C. Metode M. Quraish Shihab dalam Menafsirkan Al-Qur’an
Dalam perkembangan ilmu tafsir secara umum paling tidak terdapat empat macam metode tafsir, yaitu: metode ijmali (Global), metode tahlli (analitis, metode muqaranmaudhu’i (tematik). Maka untuk lebih jelasnya, penulis berusaha menguraikan secara singkat masing-masing metode tersebut, sebagai berikut: (perbandingan), dan metode
a.   Metode ijmali adalah menafsiran ayat al-Qur’an dengan cara mengemukakan makna ayat secara global. Sistematikanya mengikuti urutan surat al-Qur’an, sehingga makna-maknanya saling berhubungan. Penyajiannya menggunakan ungkapan yang diambil dari al-Qur’an sendiri dengan menambahkan kalimat penghubung, sehingga memudahkan para pembaca dalam memahaminya. Dalam metode ini, mufassir juga meneliti, mengkaji dan menyajikan asbabun nuzulnya ayat dengan meneliti hadis yang berhubungan dengannya, sejarah dan asar dari salaf as-Salih.
b.  Metode tahlili yaitu suatu metode yang menjelaskan makna-makna yang dikandung al-Qur’an yang urutannya disesuaikan dengan tertib ayat yang ada dalam mushaf al-Qur’an. Penjelasan makna-makna tersebut, bisa makna kata atau penjelasan umumnya, susunan kalimatnya, asbabun nuzulnya serta keterangan yang dikutip dari nabi, sahabat maupun tabi'in.
c.   Metode muqaran yaitu menafsirkan ayat dengan cara perbandingan. Perbandingan ini meliputi tiga hal yakni: perbandingan antar ayat, perbandingan antara ayat al-Qur’an dengan hadis dan perbandingan penafsiran antar mufassir.
d.  Metode maudhu’i  adalah metode yang membahas ayat-ayat al-Qur’an sesuai dengan tema atau judul yang telah ditetapkan. Semua ayat yang berkaitan dihimpun, kemudian dikaji secara mendalam dan tuntas dari berbagai aspek yang terkait dengannya, seperti asbab al-nuzul, kosakata, dan sebagainya.
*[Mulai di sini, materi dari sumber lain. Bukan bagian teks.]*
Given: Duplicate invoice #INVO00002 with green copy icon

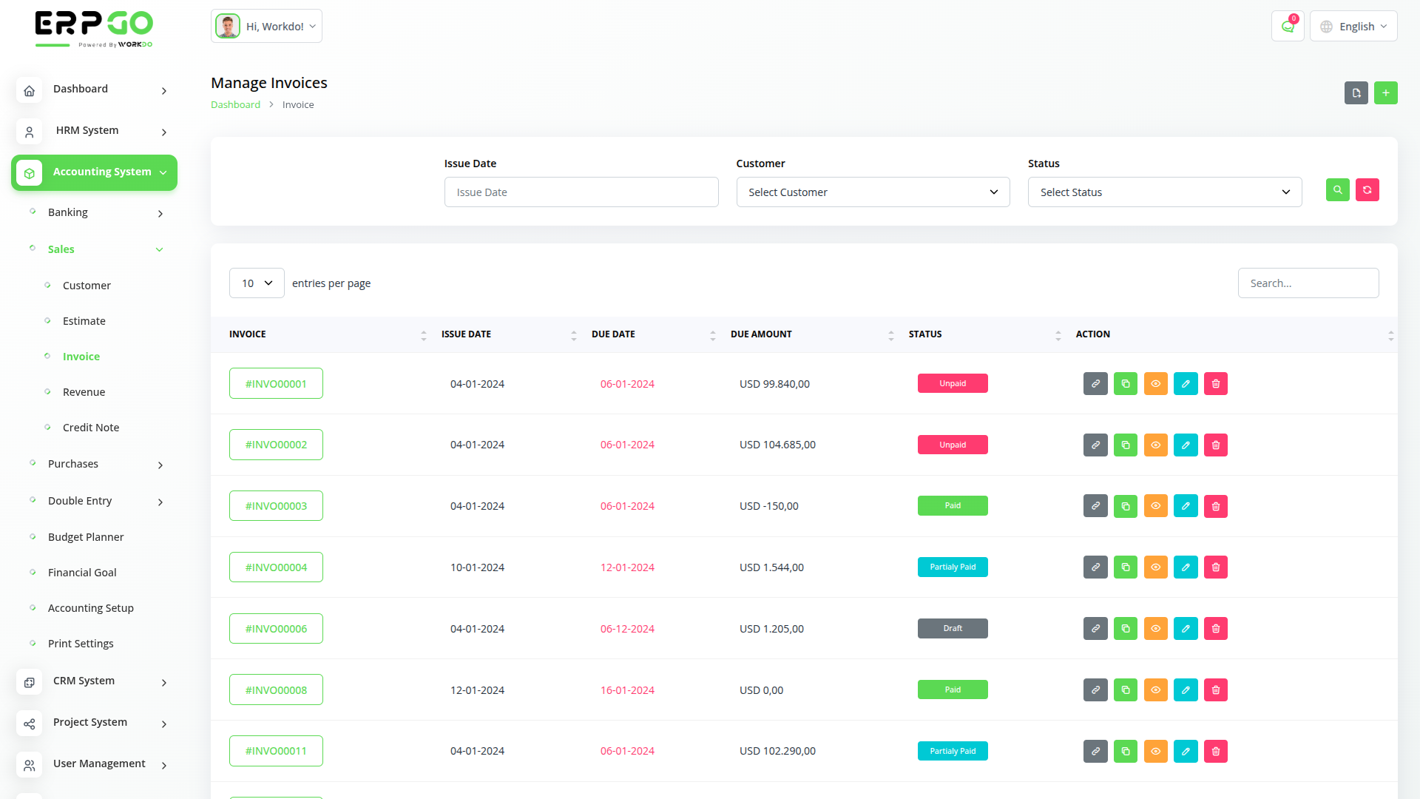Looking at the screenshot, I should 1125,445.

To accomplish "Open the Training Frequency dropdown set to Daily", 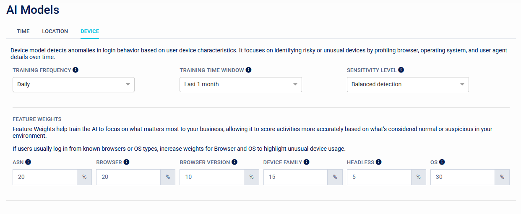I will (73, 84).
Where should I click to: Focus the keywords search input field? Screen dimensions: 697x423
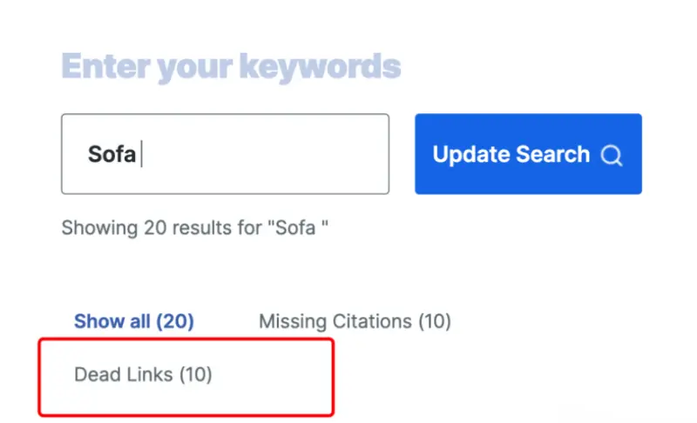coord(225,154)
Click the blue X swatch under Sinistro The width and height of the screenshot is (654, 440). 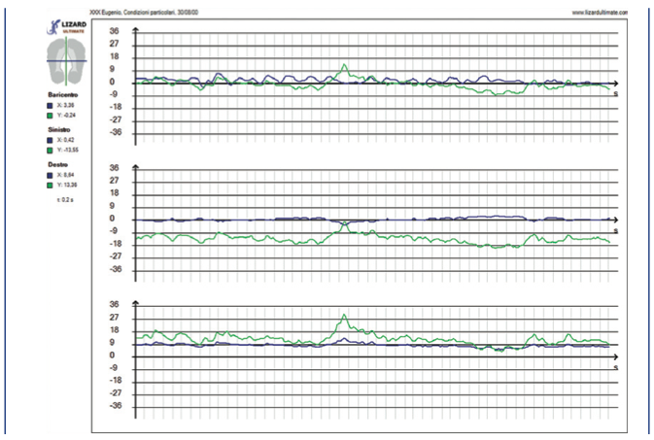click(x=50, y=141)
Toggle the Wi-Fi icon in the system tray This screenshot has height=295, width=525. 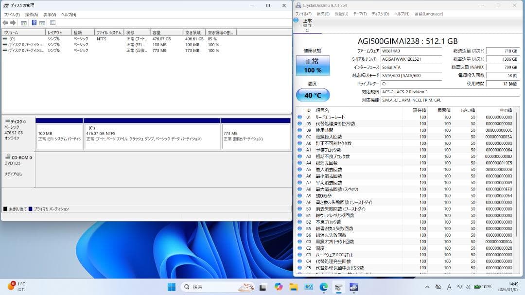click(x=460, y=288)
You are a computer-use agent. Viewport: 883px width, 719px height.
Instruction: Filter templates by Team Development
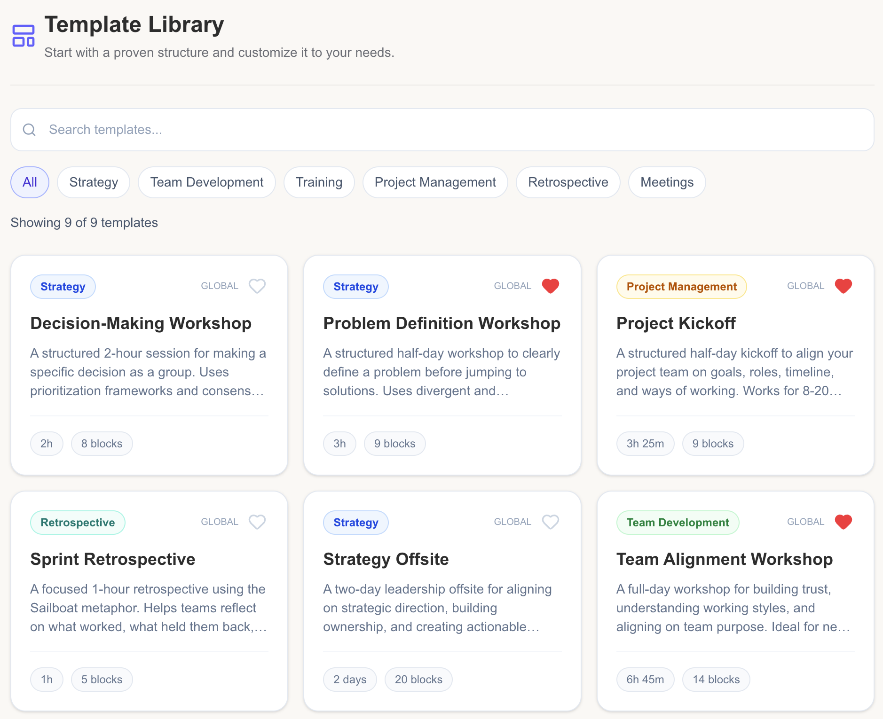coord(206,182)
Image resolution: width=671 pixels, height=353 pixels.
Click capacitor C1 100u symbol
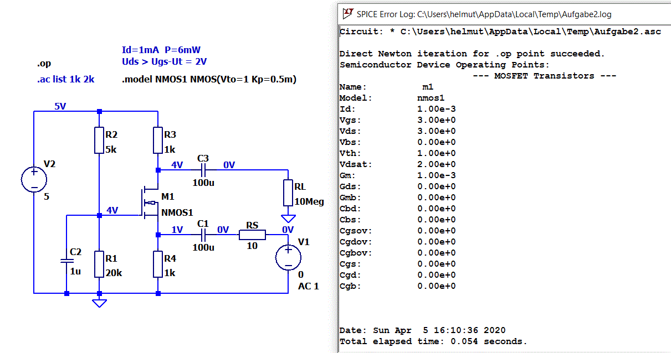point(203,235)
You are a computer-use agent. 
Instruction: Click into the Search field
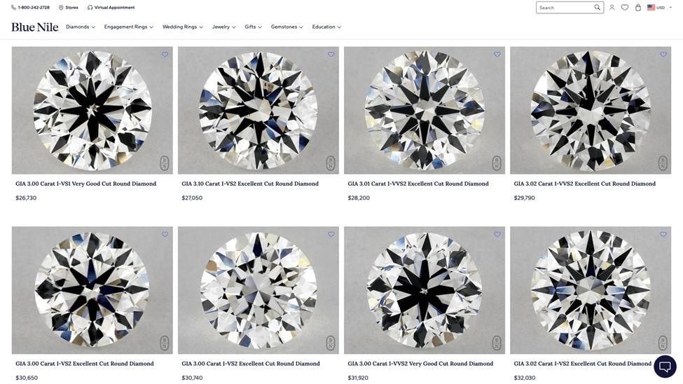[565, 8]
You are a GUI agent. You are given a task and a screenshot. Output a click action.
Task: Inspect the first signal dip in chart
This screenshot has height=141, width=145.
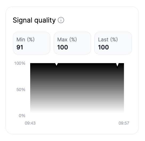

Semua dijelaskan dengan rinci dan tuntas, serta didukung oleh dalil-dalil atau fakta-fakta yang dapat dipertanggungjawabkan secara ilmiah, baik argumen yang berasal dari al-Qur’an, hadis, maupun pemikiran rasional.[9] Jadi, dalam metode ini, tafsir al-Qur’an tidak dilakukan ayat demi ayat. Ia mencoba mengkaji al-Qur’an dengan mengambil sebuah tema khusus dari berbagai macam tema doktrinal, sosial, dan kosmologis yang dibahas oleh al-Qur’an. Metode ini mempunyai dua bentuk. Pertama: membahas satu surat al-Qur’an dengan menghubungkan maksud antar ayat serta pengertiannya, secara menyeluruh. Dengan metode ini ayat tampil dalam bentuknya yang utuh. Kedua: menghimpun ayat al-Qur’an yang mempunyai kesamaan arah dan tema, lalu dianalisis, kemudian dari sana dapat ditarik sebuah kesimpulan. Biasanya model ini diletakkan di bawah bahasan tertentu.[10]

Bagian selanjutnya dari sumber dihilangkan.